Hibbs announced the 2020 Commencement speaker, Robert P. George, and invited Burns to officially bestow George’s honorary degree, the Doctor of Letters and Laws.

George gave his address virtually, speaking of the Russian novelist, philosopher and political prisoner Aleksandr Solzhenitsyn, who gave a commencement address at Harvard when George was a student there in 1978. In the aftermath of the Vietnam War and the midst of a raging Cold War, Solzhenitsyn spoke of how the West had lost sight of its moral and spiritual ideals and identity, losing itself in materialism, individualism and the wrong conception of liberty — focusing on rights rather than obligations, and most of all, showing a supreme lack of the virtue of courage. George feels that Solzhenitsyn’s words at Harvard 42 years ago are still relevant and applicable today.  

“The virtue we lack, and it is an indispensable virtue, is the virtue of courage,” said George. “And we MUST recover it. You, our young men and women, must regain it, not to defend us from a hostile foreign power armed with nuclear weapons, but to protect us from a far more dangerous foe, a truly deadly enemy: namely, our own worst selves.

“Our own worst selves, our worst enemies, are our unvirtuous selves … our selves when we lack the self-mastery, the possession of the virtues including the virtue of courage,” he continued. “When we are our own worst selves, we fail precisely in our duty to bear faithful witness, because a desire for ephemeral things, and a fear of losing those things, paralyzes us. 

“You graduates of the University of Dallas must remember God, to a nation and to a world that has largely forgotten him — by the example of your lives, as well as by the words of your mouths,” he concluded. “You must be salt and light that repairs what is broken, and points the way to true freedom for those who have fallen into forms of slavery that are all the more abject for masquerading as liberation.”

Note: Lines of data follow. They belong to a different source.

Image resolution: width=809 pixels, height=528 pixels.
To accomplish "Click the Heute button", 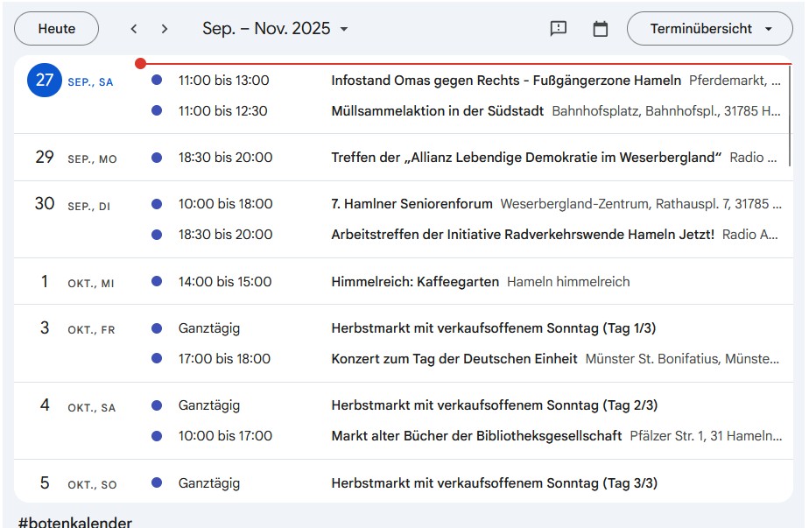I will [56, 29].
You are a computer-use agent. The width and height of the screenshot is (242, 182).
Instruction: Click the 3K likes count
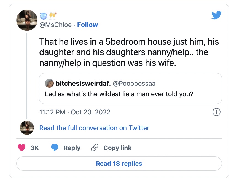click(34, 148)
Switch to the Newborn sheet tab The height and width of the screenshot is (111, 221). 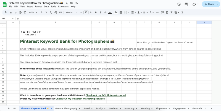click(113, 109)
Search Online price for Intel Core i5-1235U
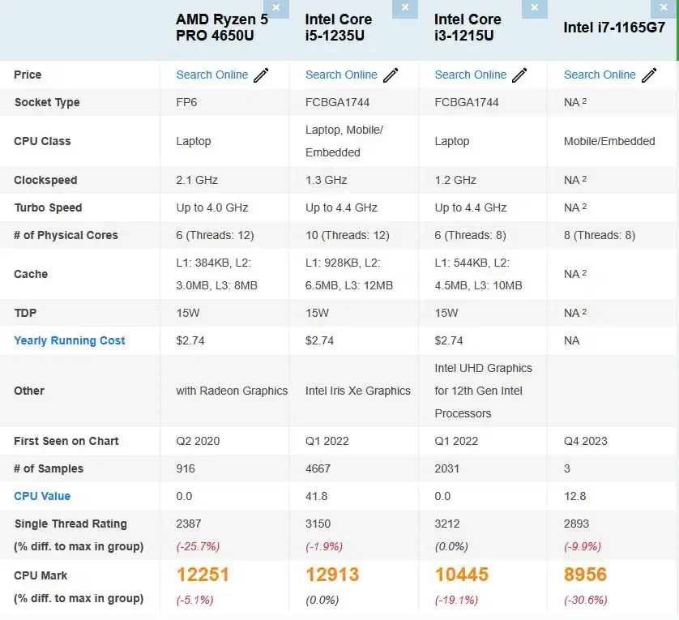This screenshot has height=620, width=679. tap(341, 75)
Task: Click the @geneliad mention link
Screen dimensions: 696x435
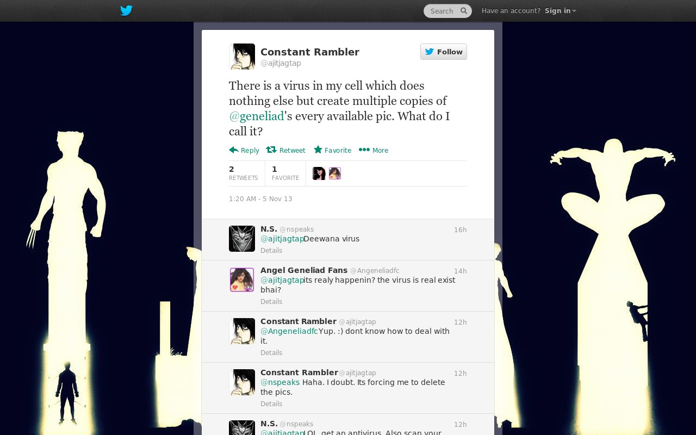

Finally, Class of 2020 valedictorian Sarah Ana Henriquez, BS ’20, chosen by her peers to speak for them, addressed her class.

“Many of us had plans after graduation that we never saw come to fruition due to restrictions of the pandemic,” said Henriquez. “For those who lost or gave up opportunities, jobs, internships, continued education, big weddings, travel, or any other dreams for this year, our hearts go out to you. … But I think even for those of us who were able to continue our lives more or less as planned, we find ourselves reminiscing on the times before we burst the UD bubble. 

“What a quiet, blessed life it seems now,” she reflected. “Even during the waves of excitement or stress, there was always room for a retreat into the silence of the chapel, a quiet walk around campus, a calming conversation with a professor or a friend, a deep breath before we began again. Yes, life outside of UD is very different … but I’d like to remind everyone here today that we know how to handle the noise. The noise may sound different, but we know how to find that still, small voice of calm, even in the midst of the great storm.

“Whether we are employed or still seeking a job, whether we are studying bacteria or Beowulf … we have essential work to do: the essential work of hope,” she concluded. “Day by day, we hold on to the hope, we pray soon to be realized, that this pandemic will end, that we will see justice and peace in our communities, and that we will be able to gather in joy and thanksgiving.”

For the highest cumulative GPA in UD’s Class of 2020, First Honors went to Thomas Pecha, BS ’20, and Maria Rossini, BA ’20, who both had perfect 4.0 GPAs; the Helen L. Corbitt Awards for Excellence were given to Nicolas Hovde, BA ’20, and Dolores Mihaliak, BA ’20, for their excellence in academic pursuits, student activities and service to the university; the Ann Heller Maberry Award was presented to Sarah Ana Henriquez; finally, Thomas Pecha and William Rackers, BS ’20, were awarded the Cardinal Spellman Award for modeling the highest ideals of the university.